Goal: Update the records from the line with "Viewport: 1316px width, 903px height." through the end by swapping "last frame" for "first frame" and keeping everything else the same, then give back only those lines without the pictures.

Entries supplied:
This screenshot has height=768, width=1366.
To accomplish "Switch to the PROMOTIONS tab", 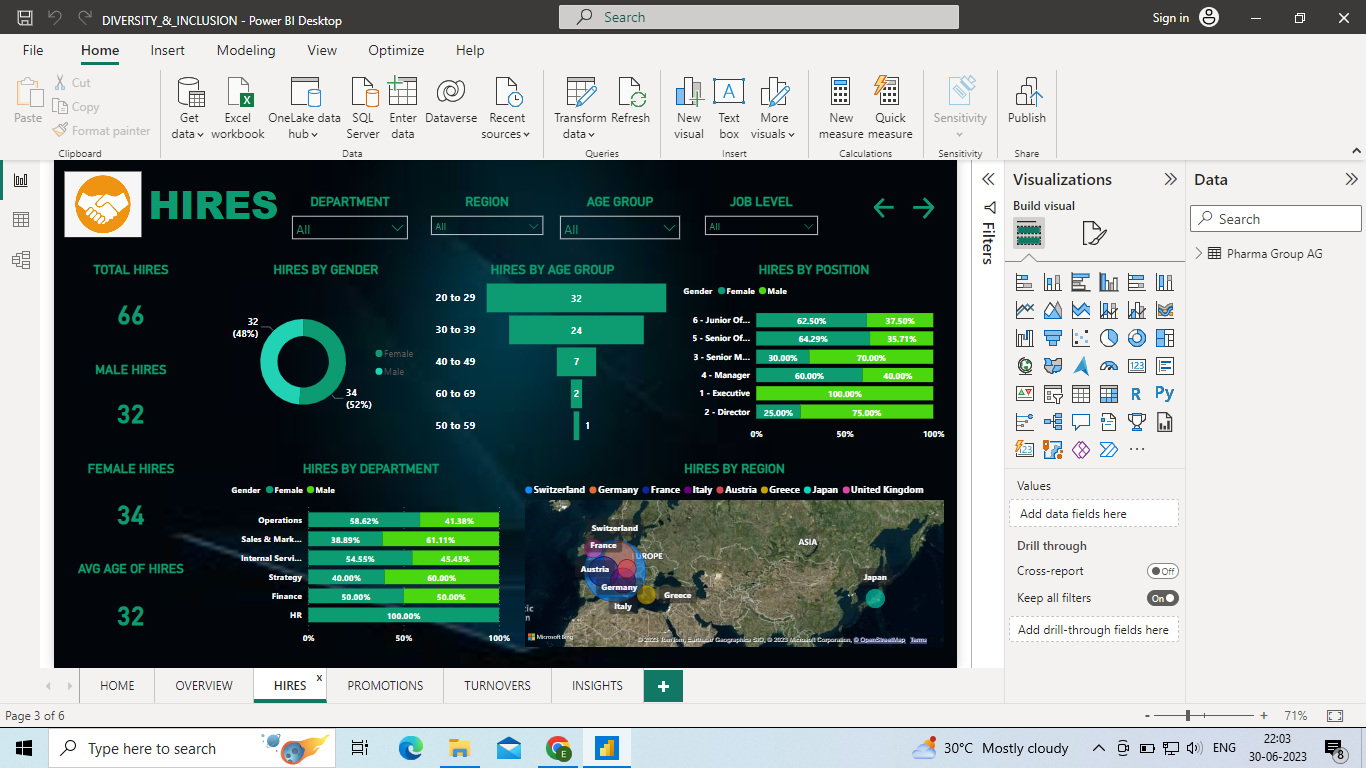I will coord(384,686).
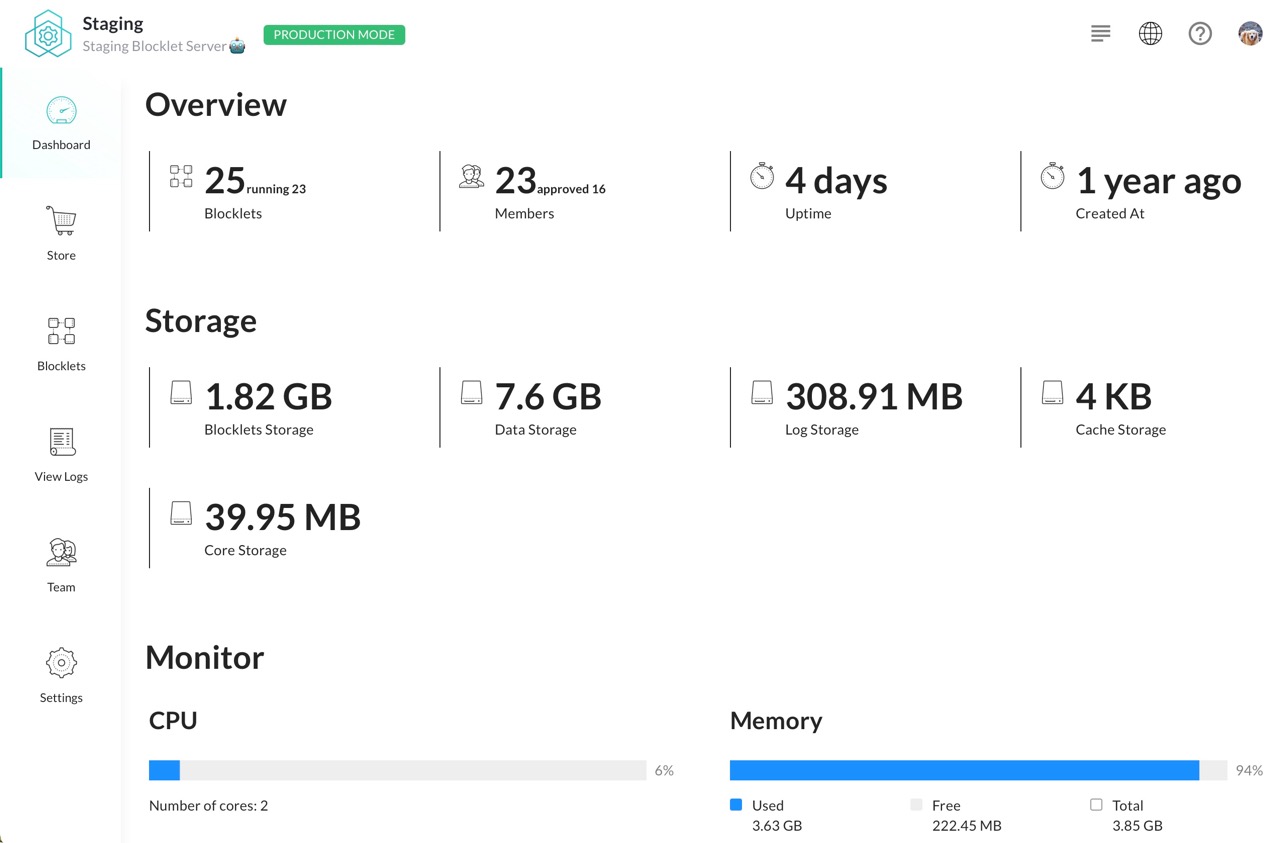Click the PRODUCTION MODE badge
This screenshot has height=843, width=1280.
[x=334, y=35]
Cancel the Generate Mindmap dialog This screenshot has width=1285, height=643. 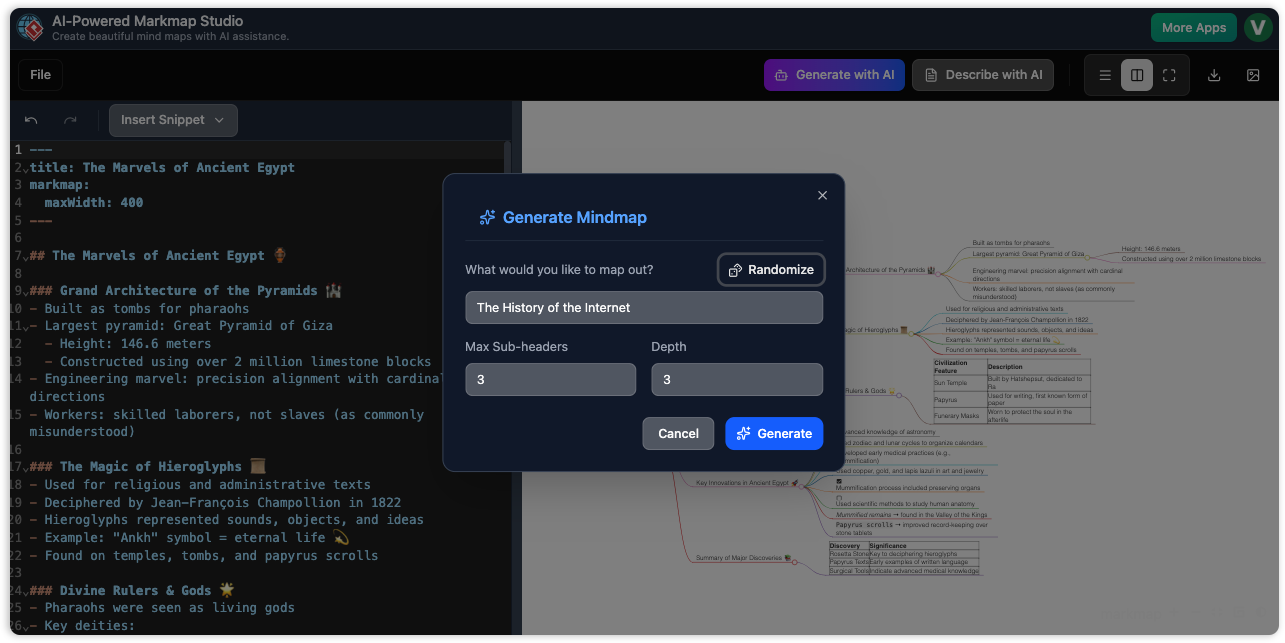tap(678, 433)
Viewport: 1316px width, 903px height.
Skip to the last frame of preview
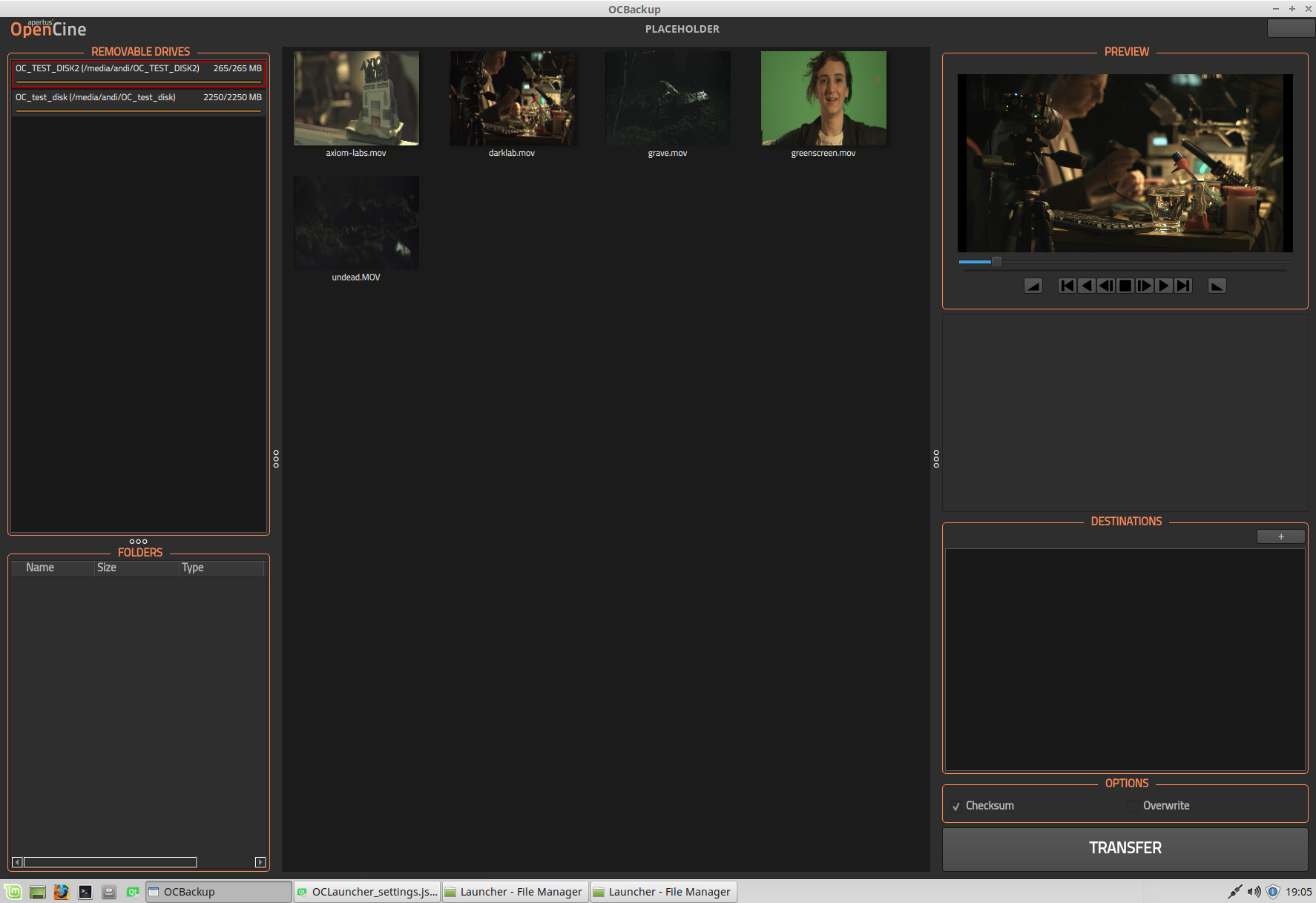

Complete response:
Viewport: 1316px width, 903px height.
Skip to the first frame of preview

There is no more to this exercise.